**Collected data entries:**
──────────────────────────────
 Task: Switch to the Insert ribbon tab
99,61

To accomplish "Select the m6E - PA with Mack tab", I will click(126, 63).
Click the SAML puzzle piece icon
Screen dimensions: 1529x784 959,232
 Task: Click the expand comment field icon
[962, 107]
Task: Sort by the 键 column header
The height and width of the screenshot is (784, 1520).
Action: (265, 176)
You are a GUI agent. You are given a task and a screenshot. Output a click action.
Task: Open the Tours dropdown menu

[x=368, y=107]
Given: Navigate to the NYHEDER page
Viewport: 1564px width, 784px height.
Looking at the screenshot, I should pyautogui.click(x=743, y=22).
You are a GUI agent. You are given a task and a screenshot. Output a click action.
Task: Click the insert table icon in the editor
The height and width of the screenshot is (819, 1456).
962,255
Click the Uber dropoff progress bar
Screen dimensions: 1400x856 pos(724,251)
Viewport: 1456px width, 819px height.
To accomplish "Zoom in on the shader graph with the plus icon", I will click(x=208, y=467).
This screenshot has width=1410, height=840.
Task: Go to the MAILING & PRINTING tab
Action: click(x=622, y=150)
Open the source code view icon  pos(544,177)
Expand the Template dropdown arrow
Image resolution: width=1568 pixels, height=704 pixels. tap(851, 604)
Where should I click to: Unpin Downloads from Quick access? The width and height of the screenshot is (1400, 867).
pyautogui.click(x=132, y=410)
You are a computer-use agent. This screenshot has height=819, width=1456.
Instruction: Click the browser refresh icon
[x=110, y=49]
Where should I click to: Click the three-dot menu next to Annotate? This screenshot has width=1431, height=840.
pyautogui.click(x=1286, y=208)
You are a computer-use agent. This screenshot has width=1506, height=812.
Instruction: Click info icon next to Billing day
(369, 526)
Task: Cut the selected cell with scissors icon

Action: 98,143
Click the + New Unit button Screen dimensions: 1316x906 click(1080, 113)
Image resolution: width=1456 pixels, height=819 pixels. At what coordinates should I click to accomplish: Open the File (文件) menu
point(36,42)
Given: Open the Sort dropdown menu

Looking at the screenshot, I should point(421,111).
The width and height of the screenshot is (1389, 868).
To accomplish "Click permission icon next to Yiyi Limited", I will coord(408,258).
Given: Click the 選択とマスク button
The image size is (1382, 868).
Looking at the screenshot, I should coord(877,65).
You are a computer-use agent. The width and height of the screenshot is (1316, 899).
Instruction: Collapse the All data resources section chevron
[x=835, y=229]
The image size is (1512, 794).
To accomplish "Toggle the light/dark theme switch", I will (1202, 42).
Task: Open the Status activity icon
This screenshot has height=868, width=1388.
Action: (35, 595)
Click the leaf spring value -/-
──────────────────────────────
**Work order:** Return the data exactly, every line included.

**Finished task:**
 Task: Switch to the Insert ribbon tab
99,61

To accomplish "Select the m6E - PA with Mack tab", I will click(126, 63).
Click the SAML puzzle piece icon
Screen dimensions: 1529x784 959,232
 Task: Click the expand comment field icon
[962, 107]
Task: Sort by the 键 column header
The height and width of the screenshot is (784, 1520).
Action: (265, 176)
You are a GUI agent. You are given a task and a screenshot. Output a click action.
Task: Open the Tours dropdown menu

[x=368, y=107]
Given: Navigate to the NYHEDER page
Viewport: 1564px width, 784px height.
Looking at the screenshot, I should pyautogui.click(x=743, y=22).
You are a GUI agent. You are given a task and a screenshot. Output a click action.
Task: Click the insert table icon in the editor
The height and width of the screenshot is (819, 1456).
962,255
Click the Uber dropoff progress bar
Screen dimensions: 1400x856 pos(724,251)
Viewport: 1456px width, 819px height.
To accomplish "Zoom in on the shader graph with the plus icon", I will click(x=208, y=467).
This screenshot has width=1410, height=840.
Task: Go to the MAILING & PRINTING tab
Action: click(x=622, y=150)
Open the source code view icon  pos(544,177)
Expand the Template dropdown arrow
Image resolution: width=1568 pixels, height=704 pixels. tap(851, 604)
Where should I click to: Unpin Downloads from Quick access? The width and height of the screenshot is (1400, 867).
pyautogui.click(x=132, y=410)
You are a computer-use agent. This screenshot has height=819, width=1456.
Instruction: Click the browser refresh icon
[x=110, y=49]
Where should I click to: Click the three-dot menu next to Annotate? This screenshot has width=1431, height=840.
pyautogui.click(x=1286, y=208)
You are a computer-use agent. This screenshot has width=1506, height=812.
Instruction: Click info icon next to Billing day
(369, 526)
Task: Cut the selected cell with scissors icon

Action: 98,143
Click the + New Unit button Screen dimensions: 1316x906 click(1080, 113)
Image resolution: width=1456 pixels, height=819 pixels. At what coordinates should I click to accomplish: Open the File (文件) menu
point(36,42)
Given: Open the Sort dropdown menu

Looking at the screenshot, I should point(421,111).
The width and height of the screenshot is (1389, 868).
To accomplish "Click permission icon next to Yiyi Limited", I will coord(408,258).
Given: Click the 選択とマスク button
The image size is (1382, 868).
Looking at the screenshot, I should coord(877,65).
You are a computer-use agent. The width and height of the screenshot is (1316, 899).
Instruction: Collapse the All data resources section chevron
[x=835, y=229]
The image size is (1512, 794).
To accomplish "Toggle the light/dark theme switch", I will (1202, 42).
Task: Open the Status activity icon
This screenshot has height=868, width=1388.
Action: (35, 595)
Click the leaf spring value -/-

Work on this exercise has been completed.